What is required: Your copy must start with the line containing "Screen dimensions: 512x400" and end with the last line of the entries, matching them exactly and leaving out every picture.
*** Excerpted data
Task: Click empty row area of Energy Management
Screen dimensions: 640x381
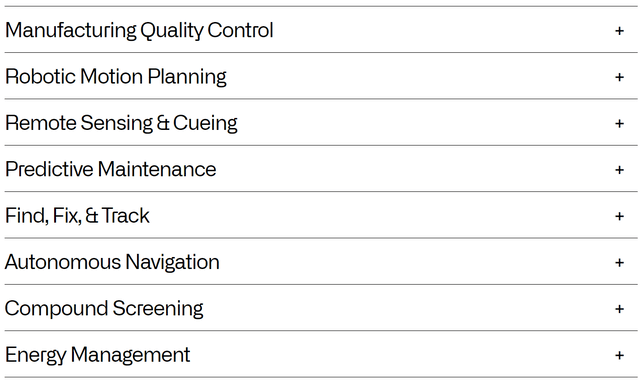Action: [x=402, y=354]
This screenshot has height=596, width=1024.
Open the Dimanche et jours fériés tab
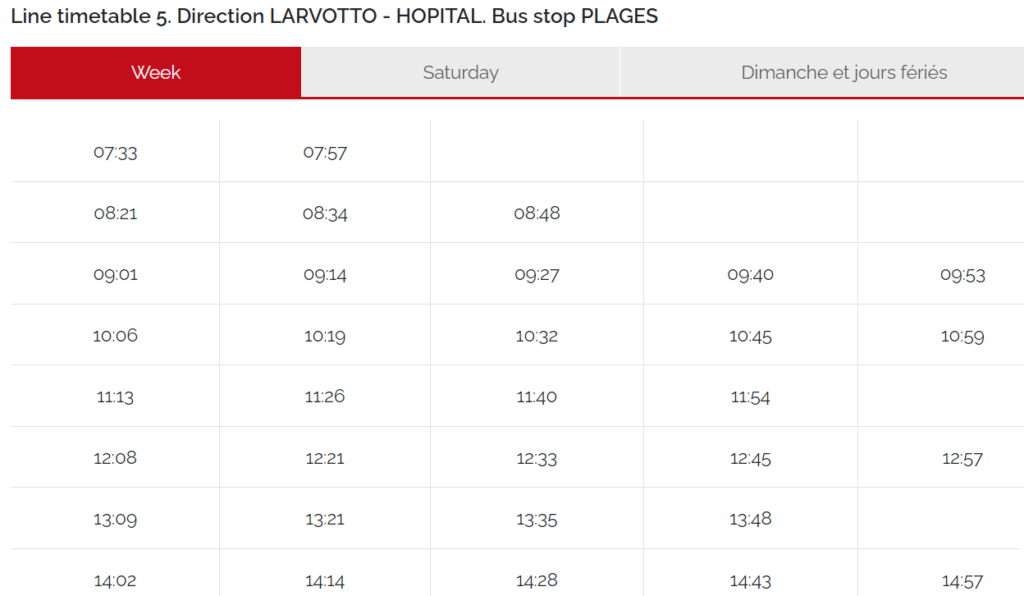pyautogui.click(x=845, y=72)
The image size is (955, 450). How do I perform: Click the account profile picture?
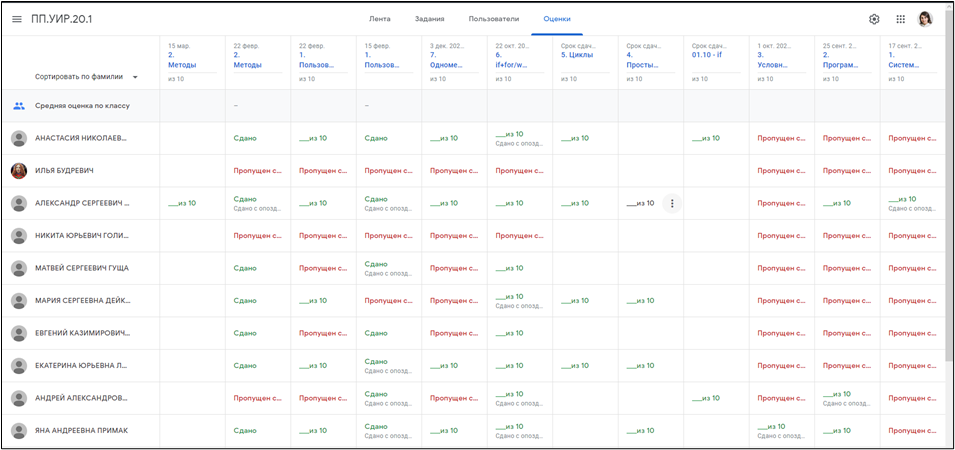tap(926, 19)
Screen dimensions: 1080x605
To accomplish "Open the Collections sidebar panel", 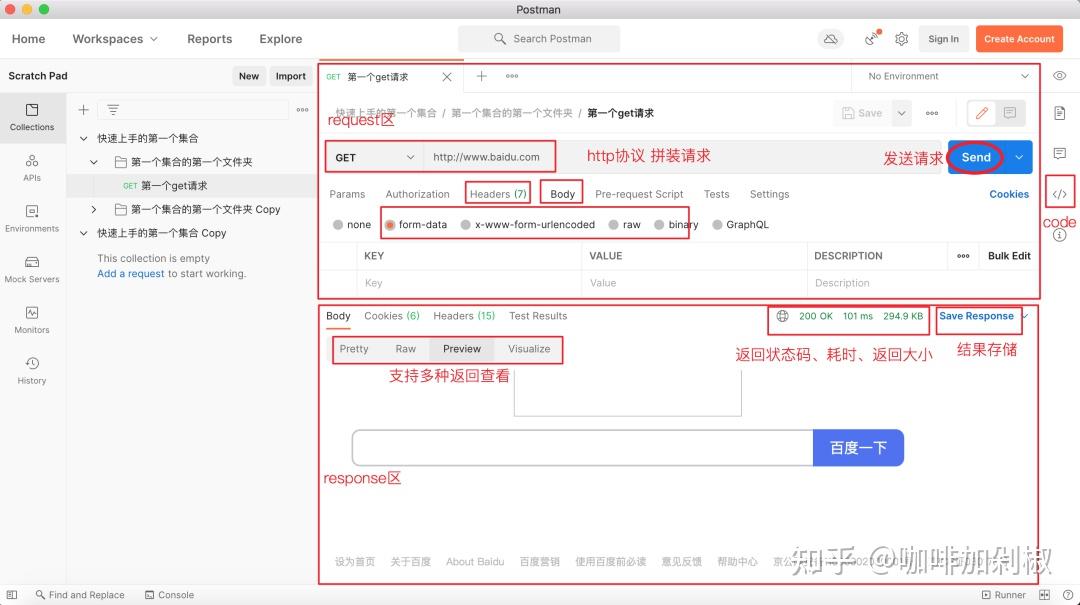I will [x=32, y=118].
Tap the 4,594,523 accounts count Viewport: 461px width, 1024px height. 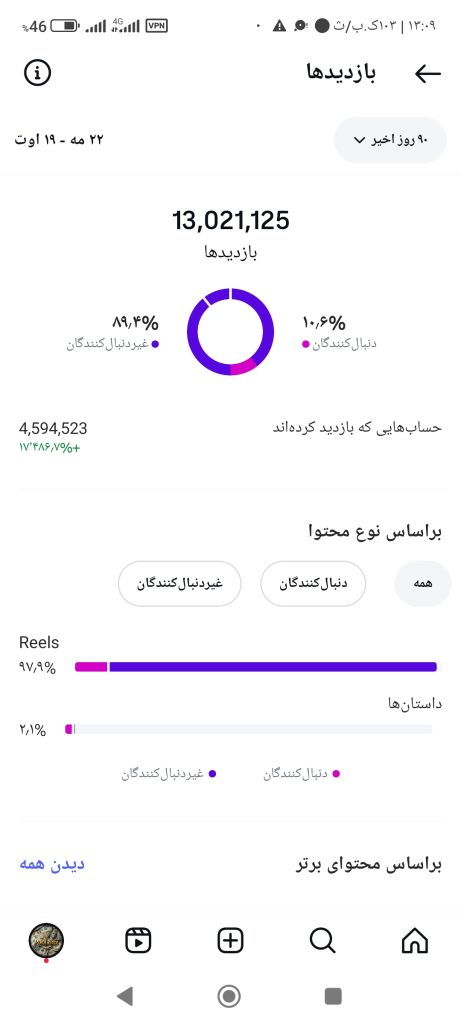point(53,429)
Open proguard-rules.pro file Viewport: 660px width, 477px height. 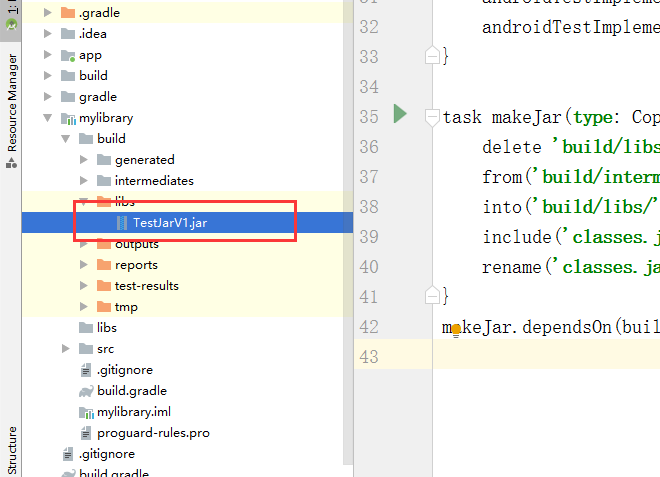click(x=153, y=433)
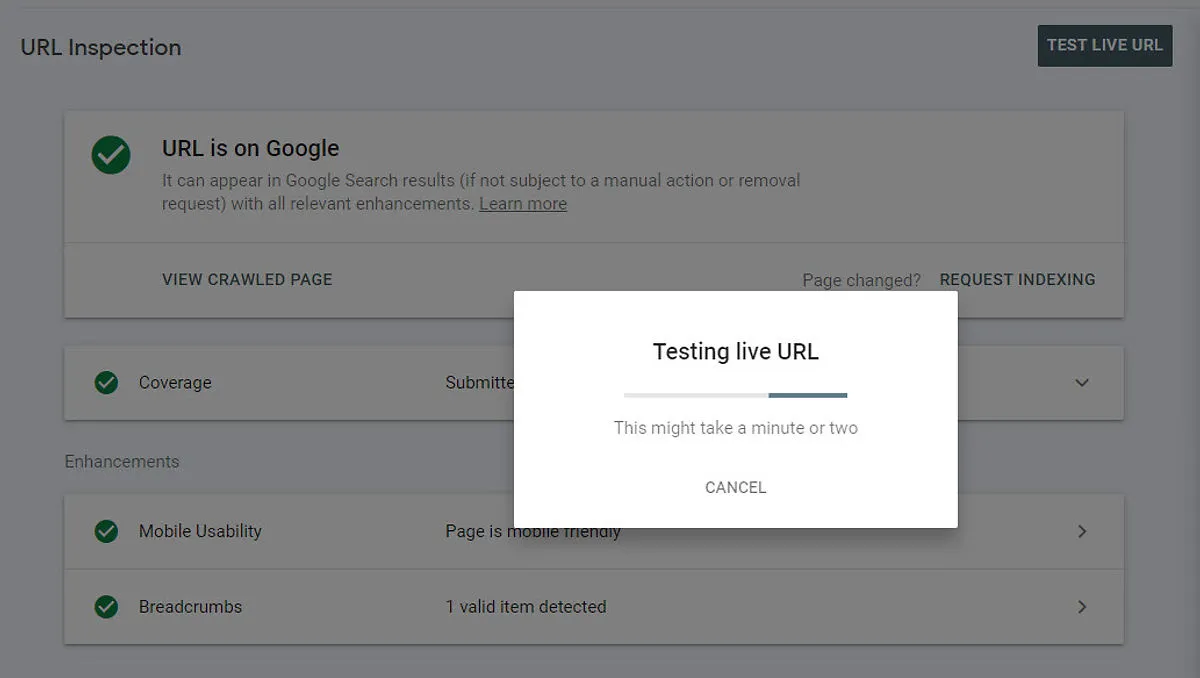Click the Page changed? text
1200x678 pixels.
tap(861, 280)
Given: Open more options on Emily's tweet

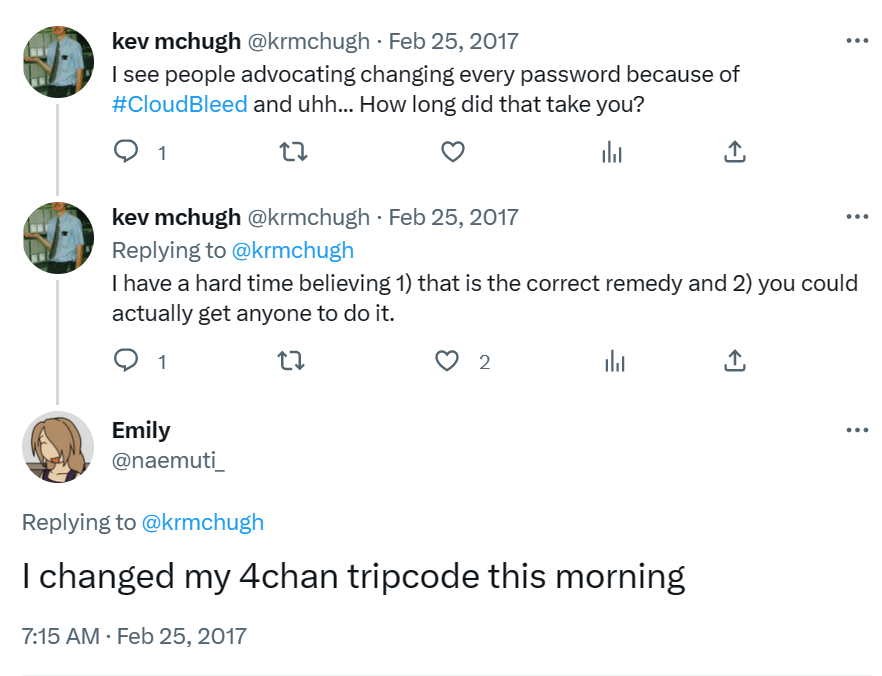Looking at the screenshot, I should (857, 430).
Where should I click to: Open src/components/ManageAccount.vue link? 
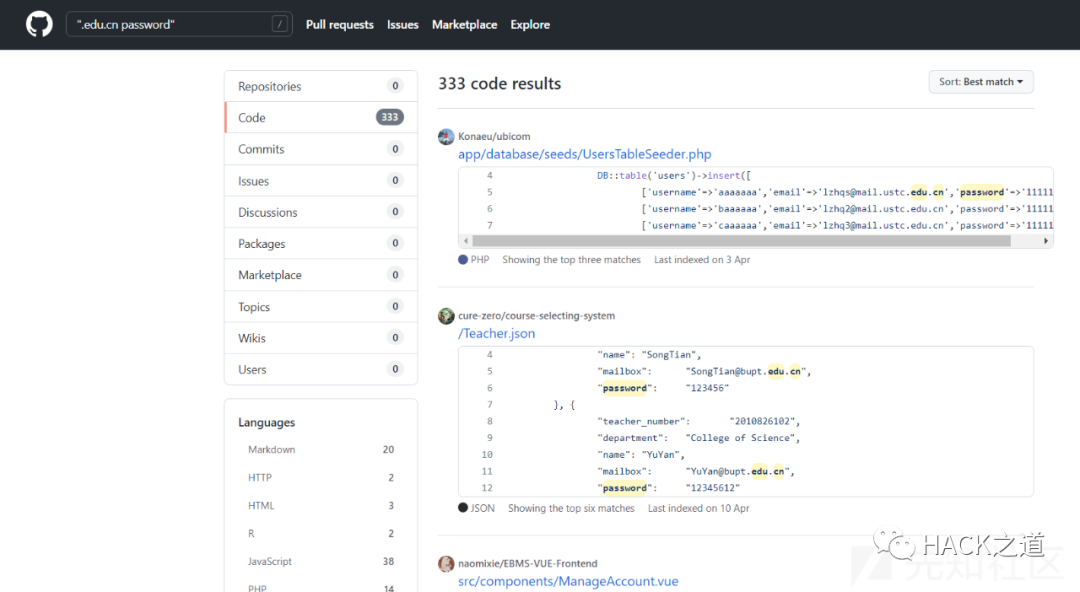point(568,581)
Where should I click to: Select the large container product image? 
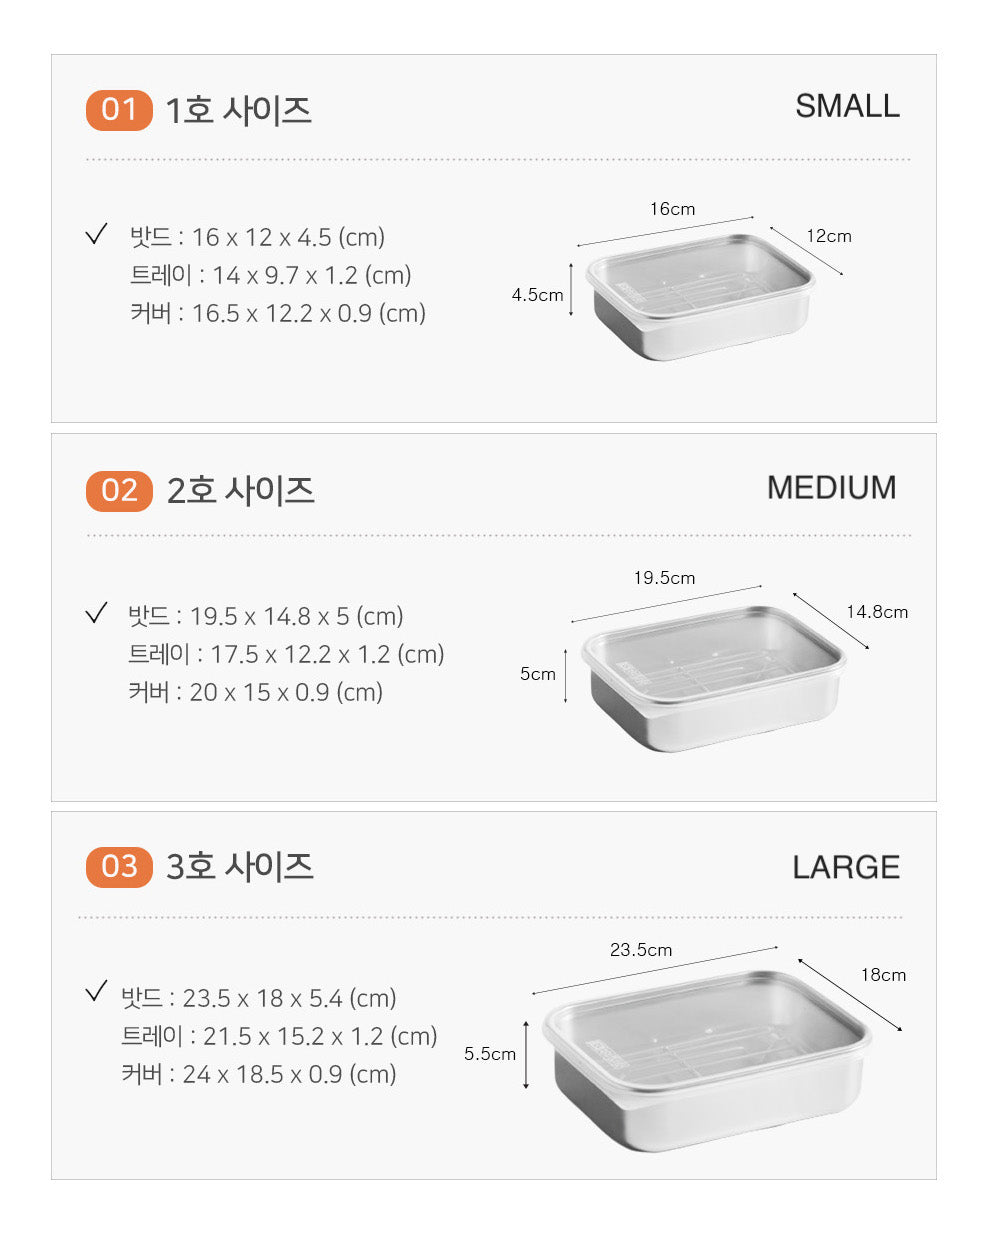707,1058
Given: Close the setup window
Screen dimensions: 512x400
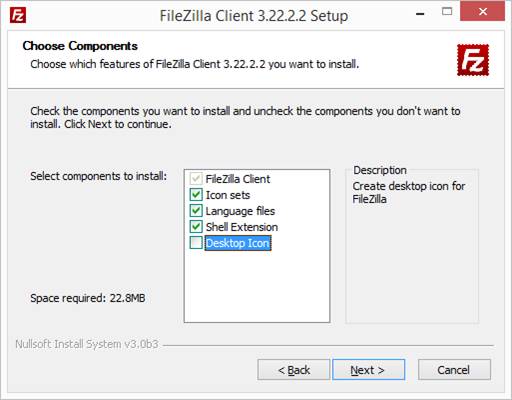Looking at the screenshot, I should pyautogui.click(x=483, y=11).
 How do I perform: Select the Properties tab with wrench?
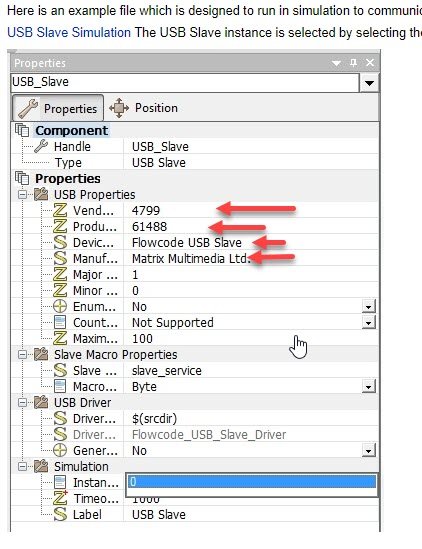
******
Result of this exercise:
Screen dimensions: 512x400
Looking at the screenshot, I should pyautogui.click(x=483, y=11).
 How do I perform: Select the Properties tab with wrench?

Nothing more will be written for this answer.